DATASET EXCERPTS: Begin

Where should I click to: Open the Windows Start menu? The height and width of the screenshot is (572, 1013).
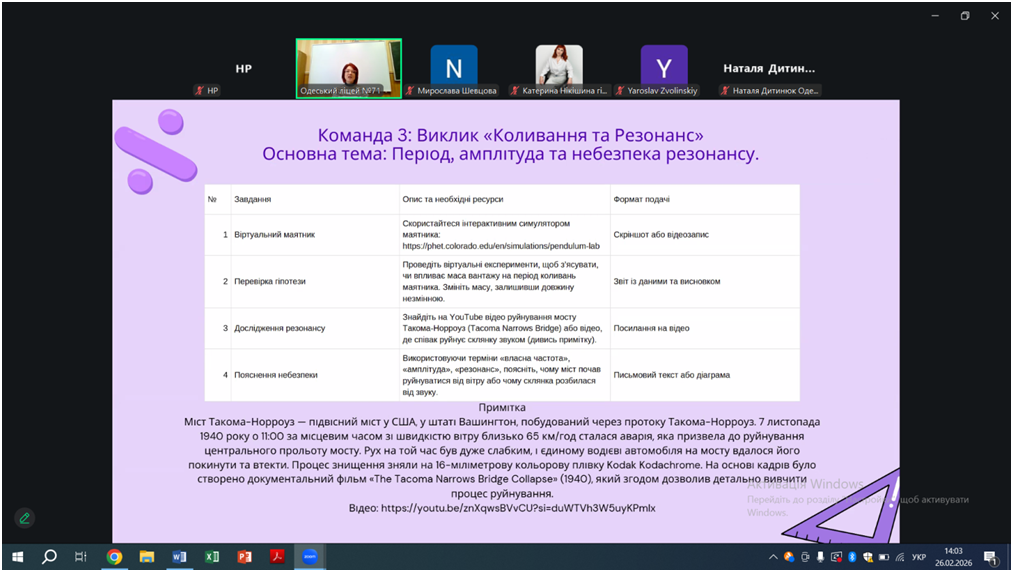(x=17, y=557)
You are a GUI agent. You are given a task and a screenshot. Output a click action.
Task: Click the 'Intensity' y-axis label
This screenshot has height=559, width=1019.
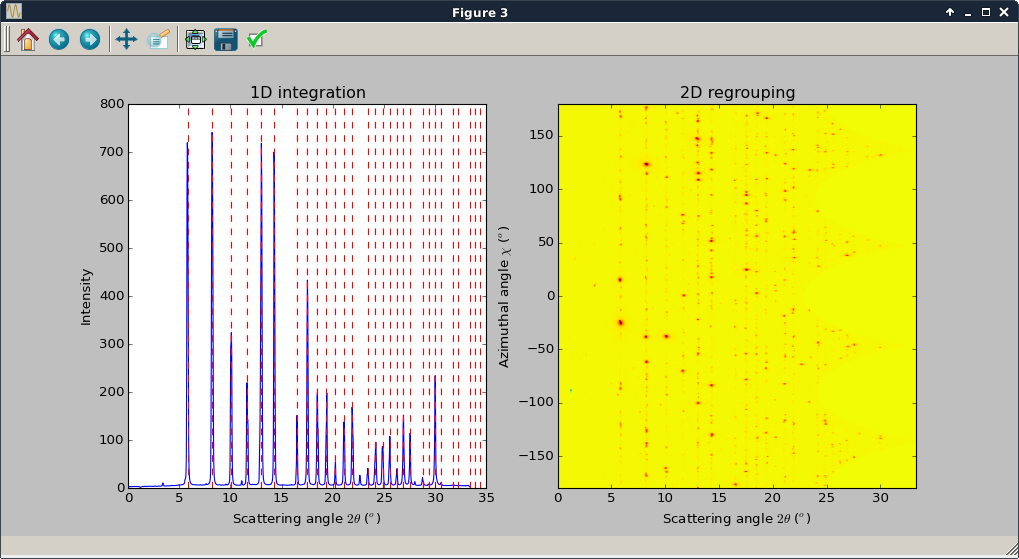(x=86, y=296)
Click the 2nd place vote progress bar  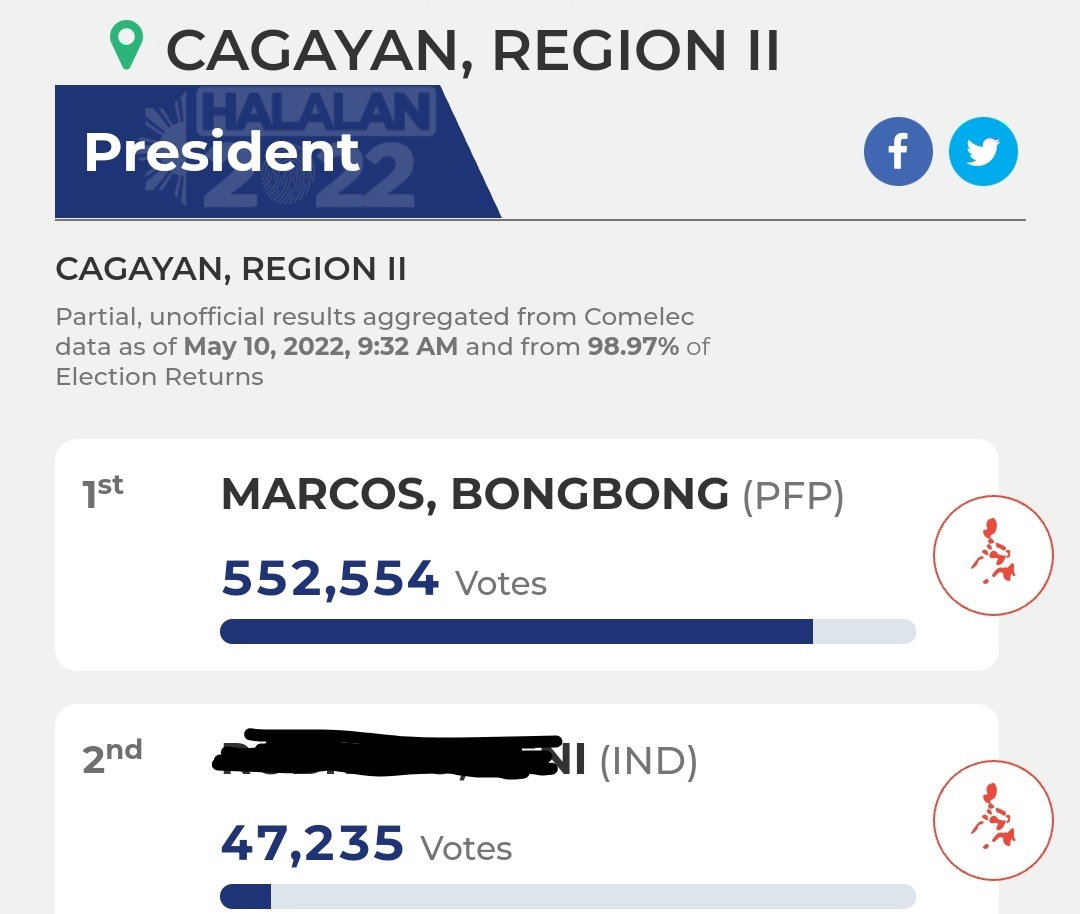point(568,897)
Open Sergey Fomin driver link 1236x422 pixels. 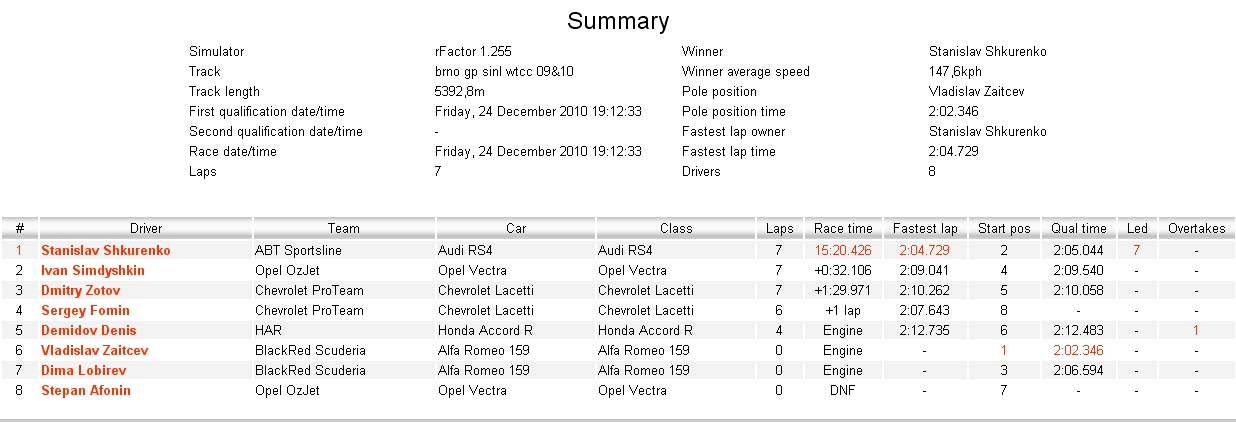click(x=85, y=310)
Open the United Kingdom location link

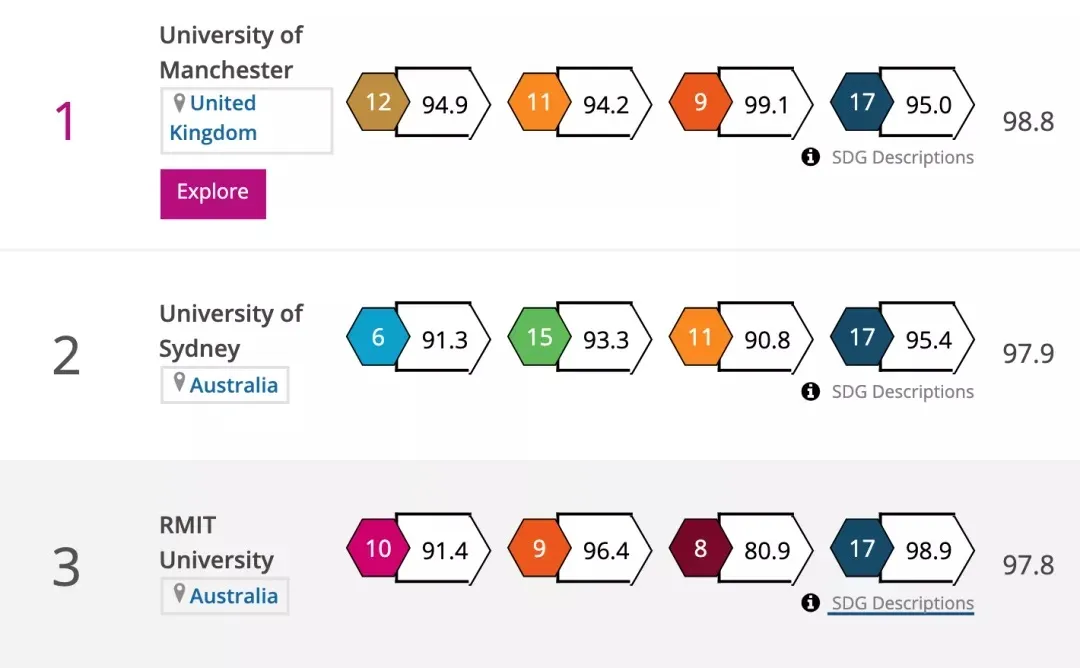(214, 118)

DATASET EXCERPTS: End

Exactly as they appear, please return only the lines from the first line of the records through the line containing "Task: Click the 'Intensity' y-axis label", both included, leaving out all pictures.

Where should I click to: Open the Windows Start menu? The height and width of the screenshot is (572, 1013).
(x=17, y=557)
You are a GUI agent. You are given a task and a screenshot. Output a click action.
Task: Click the 'Intensity' y-axis label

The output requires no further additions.